## Exercise brief:
Rewrite the material below with "Site web" changed to "Site internet" and nothing else altered.

*** Recorded information

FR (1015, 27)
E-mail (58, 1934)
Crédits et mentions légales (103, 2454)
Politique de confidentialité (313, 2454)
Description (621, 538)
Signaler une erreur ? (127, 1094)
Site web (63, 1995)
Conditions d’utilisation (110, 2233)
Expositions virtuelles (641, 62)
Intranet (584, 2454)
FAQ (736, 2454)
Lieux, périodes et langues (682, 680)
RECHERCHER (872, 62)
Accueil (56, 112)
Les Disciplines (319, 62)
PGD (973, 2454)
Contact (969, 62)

******

## Exercise output:
FR (1015, 27)
E-mail (58, 1934)
Crédits et mentions légales (103, 2454)
Politique de confidentialité (313, 2454)
Description (621, 538)
Signaler une erreur ? (127, 1094)
Site internet (63, 1995)
Conditions d’utilisation (110, 2233)
Expositions virtuelles (641, 62)
Intranet (584, 2454)
FAQ (736, 2454)
Lieux, périodes et langues (682, 680)
RECHERCHER (872, 62)
Accueil (56, 112)
Les Disciplines (319, 62)
PGD (973, 2454)
Contact (969, 62)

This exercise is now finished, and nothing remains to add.